So we have a situation where Trujillo was practising under universally accepted nursing standards, using the nursing process and nursing judgement, made a nursing assessment, educated her patient, in order that the patient could make an informed decision about his treatment options; in short, she acted to preserve her patient’s autonomy, and then was punished in the worst possible way for her attempts to be, well, a good nurse. Here’s her account, drawn from her lawyer’s representation to the Arizona Board of Nursing:

Having assessed the knowledge deficit related to the patient’s routine medications, disease process, associated tests and procedures, the plan of care for transplant evaluation and palliative care options, Ms. Trujillo proceeded to print out patient educational material from Banner’s website that addressed those areas. . .  Ms. Trujillo also provided materials related to hospice care per the patient’s request. Ms. Trujillo, concerned about the patient’s lack of understanding of (pts) treatment regimen and the option for comfort care, discussed her education of the patient with her clinical manager, Frances Fausto, who readily supported Ms. Trujillo’s plan of care and interventions. . .

Ms. Trujillo and the patient reviewed the materials over the course of the night.  After a full review of the materials the patient stated, “Had I known everything I would have to go through and the commitment I would have to make, I would not have agreed to the transplant evaluation.” The patient inquired into whether there was anything else (pt) could do besides enduring more tests, procedures or surgeries. Ms.Trujillo then explained hospice care services and the differences between symptom relief care and end of life care. The patient expressed serious concern that (pt) would not be able to commit to an extensive aftercare regimen following the transplant by stating “at this stage in (pts) life (pt) just wanted to be around family.” The patient requested to visit with a representative from hospice in order to ask some questions and gain additional information that would assist (pt) in making a more informed decision regarding (pts) course of care.

Ms. Trujillo placed a note in the chart pertaining to the assessment of knowledge deficit, the specific education provided and the palliative care discussion, in addition to, the patient’s request to see a case manager from hospice. She used the SBAR (Situation, Background, Assessment and Recommendation) format of report required in Banner policy when she handed off care of the patient to the dayshift nurse, alerting the nurse that the patient requested more information prior to being transferred to another facility for a transplant evaluation.  She also alerted the dayshift nurse that there was a nursing note in the record for the doctor to read that detailed what occurred over the course of Ms.
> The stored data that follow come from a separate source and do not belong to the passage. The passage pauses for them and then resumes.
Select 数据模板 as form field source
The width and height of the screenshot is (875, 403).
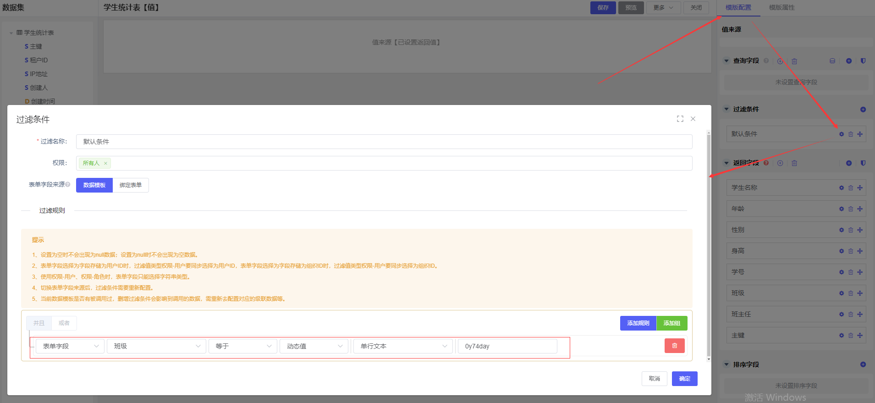coord(94,185)
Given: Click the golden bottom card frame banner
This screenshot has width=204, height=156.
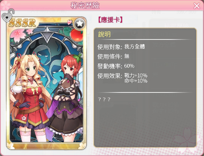Looking at the screenshot, I should (x=47, y=146).
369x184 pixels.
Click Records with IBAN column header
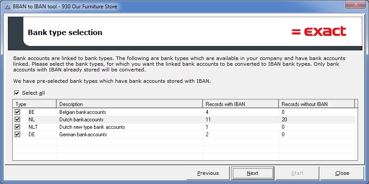[241, 104]
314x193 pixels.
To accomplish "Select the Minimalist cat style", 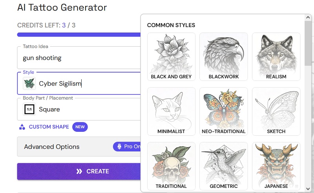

Trujillo’s shift with the patient.

I am not seeing a lot of daylight between a world-respected professional regulatory body’s standards of nursing practice and Trujillo’s actions. I personally would do no different. Which brings us to the exact point of what disturbs and angers so many nurses: when hospitals run roughshod over a nurse’s professional and ethical judgement, when they refuse to acknowledge a nurse’s central ethical duty to sustain patient autonomy, there does not seem to be any point to acting as a professionals at all. Or maybe, that’s the real message hospital corporations want to send: that front line nurses aren’t really professionals, and larger questions of ethics and patient care are better left to higher beings — physicians, corporate managers and our nursing “leadership.”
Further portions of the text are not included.